▸ Aangeleverde tekst:
12. De advocaat-generaal heeft hieromtrent naar voren gebracht - zakelijk weergegeven -:
Het wrakingsverzoek voldoet aan de eisen gesteld in
artikel 513 van het Wetboek van Strafvordering. Het verzoek is daarom tijdig ingediend. De verzoeker is dan ook ontvankelijk in zijn verzoek.
Beoordeling van de ontvankelijkheid van verzoeker
1. Op grond van het bepaalde in artikel 512 van het Wetboek van Strafvordering kan op verzoek van de verdachte of het openbaar ministerie een rechter die een zaak behandelt, worden gewraakt. De klager in een artikel 12 Sv-procedure wordt niet genoemd. Verzoeker, wiens wrakingsverzoek thans aan de orde is, is klager in een artikel 12 Sv-procedure.
Het hof neemt bij de beantwoording van deze vraag tot uitgangspunt dat onpartijdigheid van een rechter een zo fundamenteel rechtsbeginsel is dat het tot uitdrukking dient te komen en erkenning verdient in iedere vorm van rechtspraak. Een ieder die meent dat dit beginsel, door een rechter belast met een beoordeling van zijn belangen, wordt geschonden of zal worden geschonden en uit dien hoofde de rechter wraakt, behoort in beginsel gehoor te vinden. Artikel 6 EVRM vormt weliswaar geen rechtstreekse grondslag voor de toetsing van de artikel 12 Sv-procedures, doch dat neemt niet weg dat de normen die de verdragspartijen in artikel 6 EVRM hebben neergelegd ook buiten dat verdrag gelding hebben.
Wanneer een wettelijke regeling met betrekking tot verzoeken strekkende tot wraking ontbreekt of wanneer een dergelijke regeling leemten vertoont, dient de rechter aan wie een wrakingsverzoek wordt voorgelegd in dat ontbreken of die leemten te voorzien. Daarbij kan aansluiting kan worden gezocht bij bestaande regelingen inzake wrakingsverzoeken.
Op deze gronden is het hof van oordeel dat de klager in een artikel 12 Sv-procedure de raadsheren belast met de behandeling van zijn klacht in beginsel kan wraken. Voor de procedureregels wordt in dit geval aansluiting gevonden bij die van de artikelen 512 e.v. van het Wetboek van Strafvordering.

▸ Gegevensuittreksels:
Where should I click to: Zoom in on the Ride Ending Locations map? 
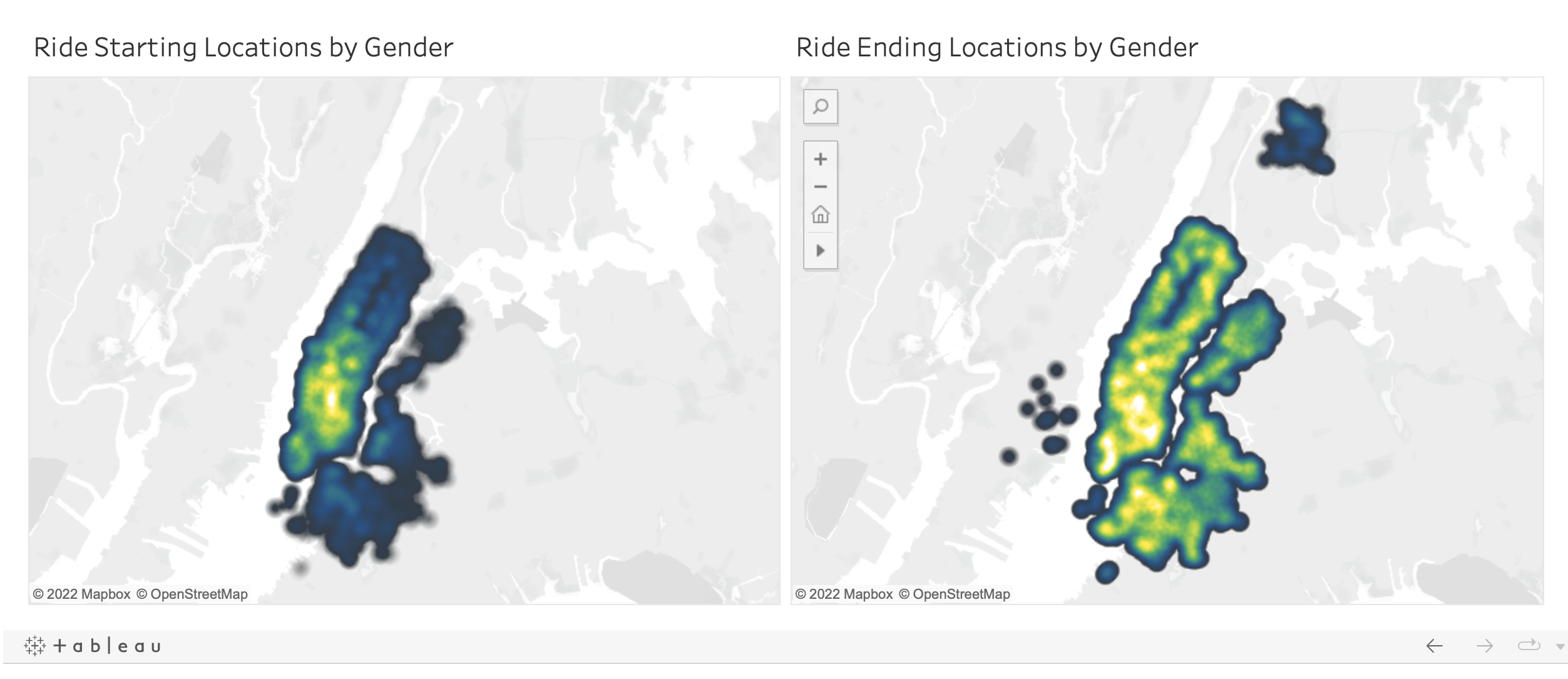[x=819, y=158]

...

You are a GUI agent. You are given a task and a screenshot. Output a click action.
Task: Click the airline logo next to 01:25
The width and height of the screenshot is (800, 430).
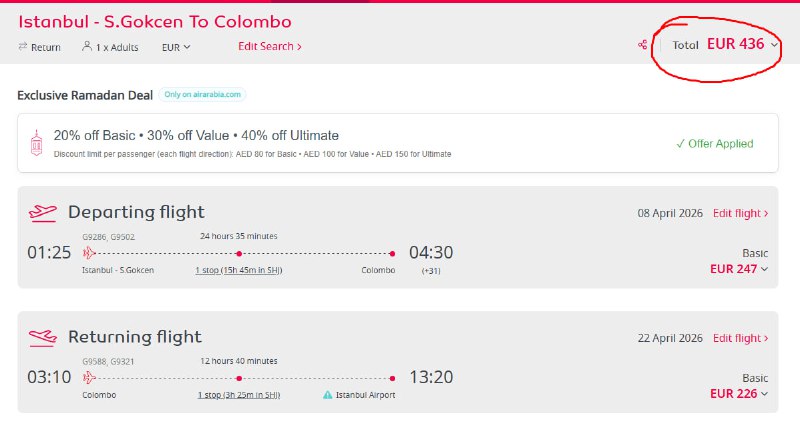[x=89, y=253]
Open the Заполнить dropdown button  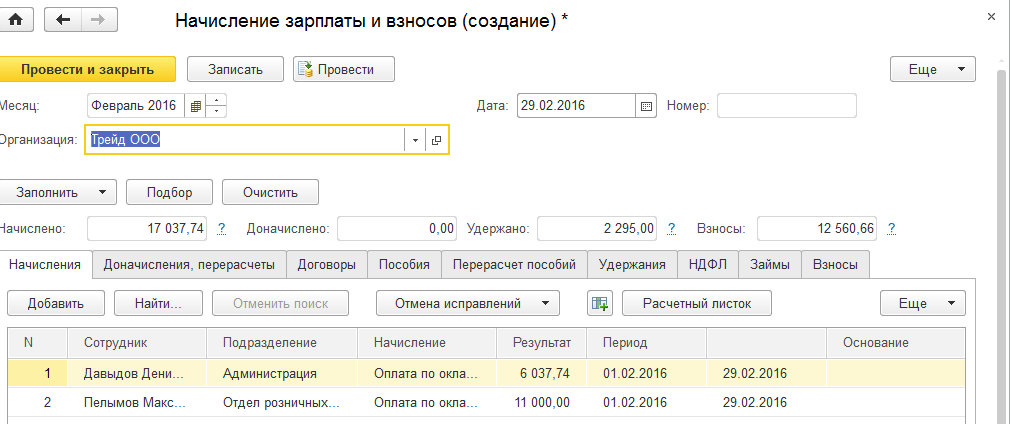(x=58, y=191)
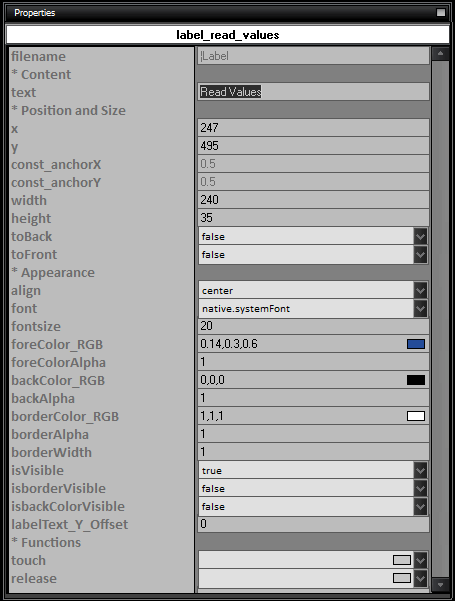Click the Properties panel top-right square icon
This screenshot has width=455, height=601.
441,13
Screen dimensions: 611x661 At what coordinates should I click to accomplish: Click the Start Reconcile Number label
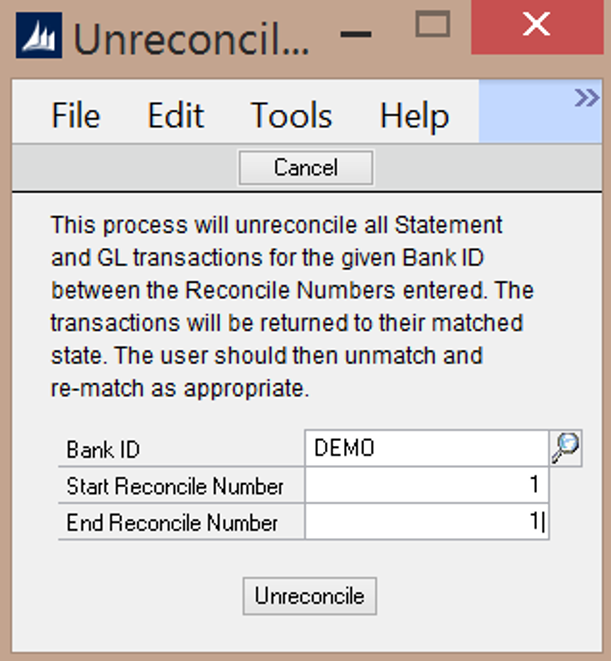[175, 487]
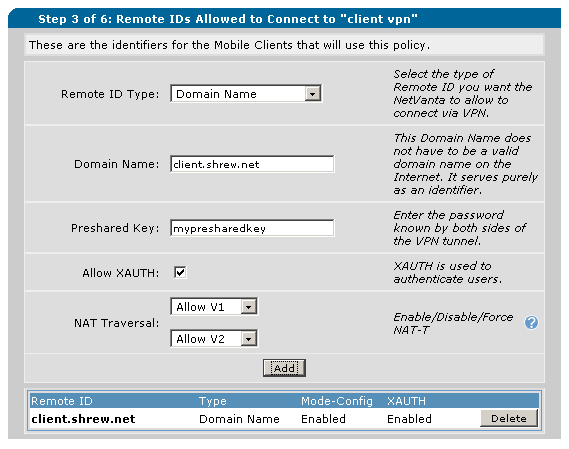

▸ Opdracht:
Welke wetsartikelen worden in de tekst over wraking genoemd? Noem elk artikel één keer, samen met de wet of het verdrag waartoe het behoort zoals de tekst dat aangeeft. De items doen hier niet ter zake.

▸ Antwoord:
- artikel 513 van het Wetboek van Strafvordering
- artikel 512 van het Wetboek van Strafvordering
- artikel 12 Sv
- artikel 6 EVRM